[Görev tanımı] Gönenli Mehmed Efendi hakkındaki okuma parçasına göre, kendisi bu ay hangi bölümde misafir ediliyor?

Gönenli Mehmed Efendi Kuddise Sirrûh
Gönenli
Mehmed Efendi Kuddise Sirrûh
Ömrünü Kur'an Hizmetine Adamış
Bir Er; Gönenli Mehmed Efendi
Ağlayın ey millet, bir büyük
âlim gidiyor.
Bir büyük âlim değil, bütün bir
âlem gidiyor.
Cumhuriyet döneminde ülkemizin
değişik bölgelerinde Kur’an’a hizmetle isimlerini yücelten kişiler arasında
onun özel ve öncelikli bir yeri bulunmaktadır. O Kur’an’a hizmet yolunda çok
çaba sarf etti. Maddi olarak birçok şeyden feragat ederek bu hizmetin
yücelmesine çalıştı. Yüzlerce insan yetiştirdi. Yüzlerce sadra Kur’an aşkının
yerleşmesine ve yüzlerce dimağın Kur’an iklimi ile hayat bulmasına vesile oldu.
O vatanını çok sevdi, insanlarımızı çok sevdi, Kur’an’a hizmeti, en olumsuz
durumlarda bile Allah’ın kitabına hizmeti baş tacı etti. En önemlisi, inandığı
doğruların gerçekleşebilmesi için yorulma bilmeden çalıştı.
Bu ayki ’Unutulmayanlar’
bölümümüzde bir Kur’an hadimi, bir Reisü’l-Kurra merhum Gönenli Mehmed
Efendi’yi misafir ediyoruz.

[Kayıtlı bilgiler]

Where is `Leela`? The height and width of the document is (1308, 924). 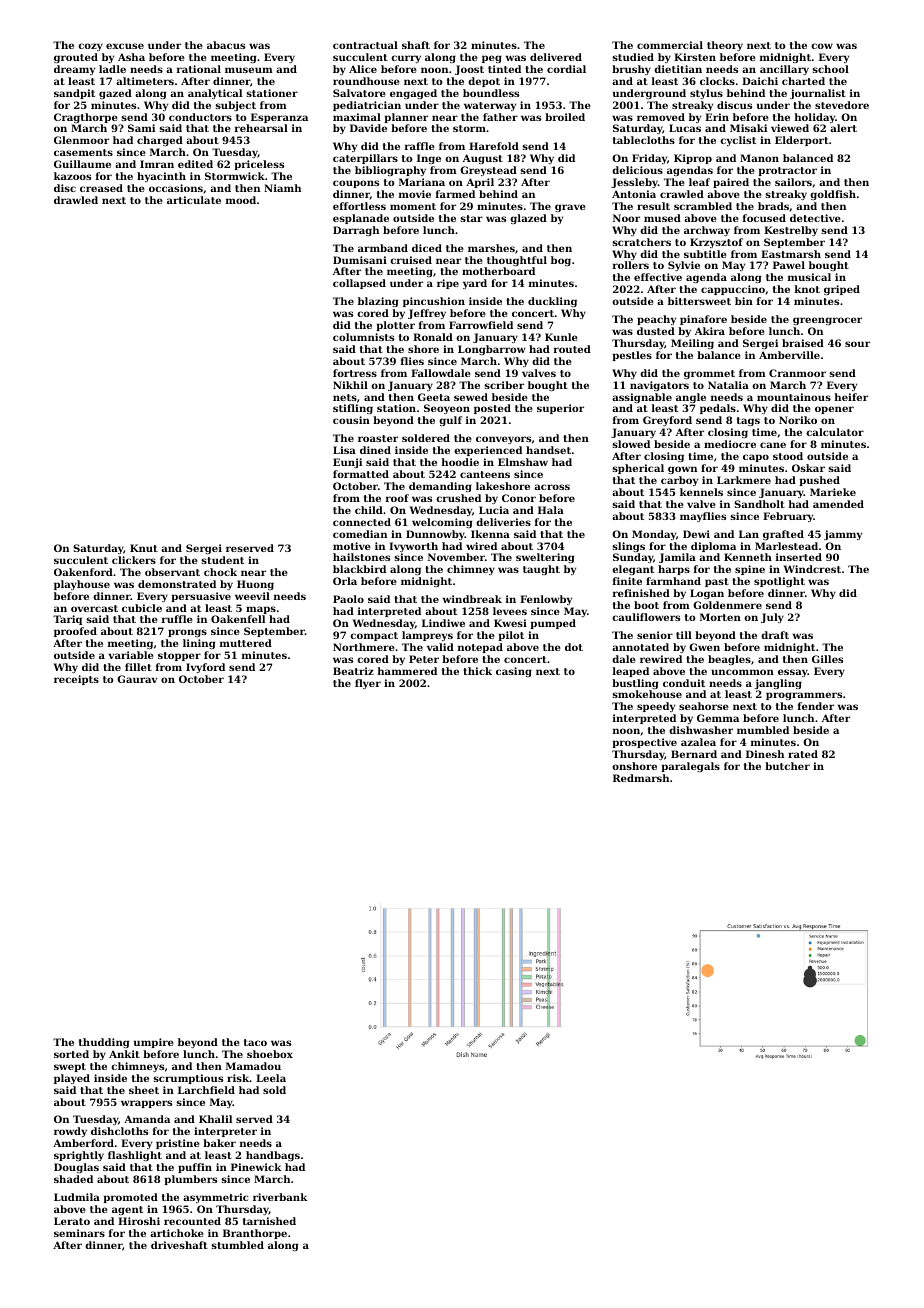 Leela is located at coordinates (271, 1078).
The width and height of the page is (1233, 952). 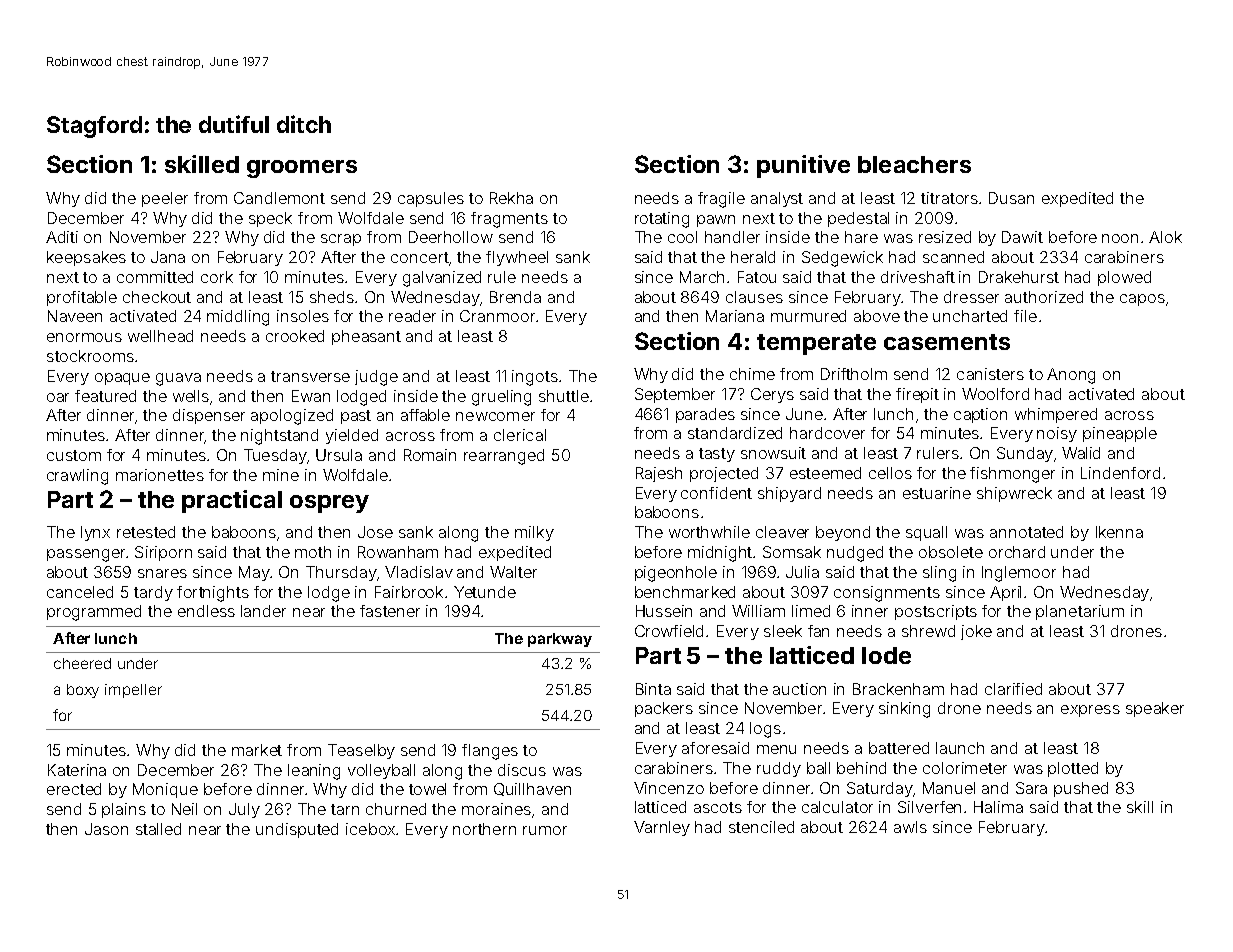 I want to click on fastener, so click(x=390, y=611).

[Alıştırmanın cevabı] 'Unutulmayanlar' bölümünde.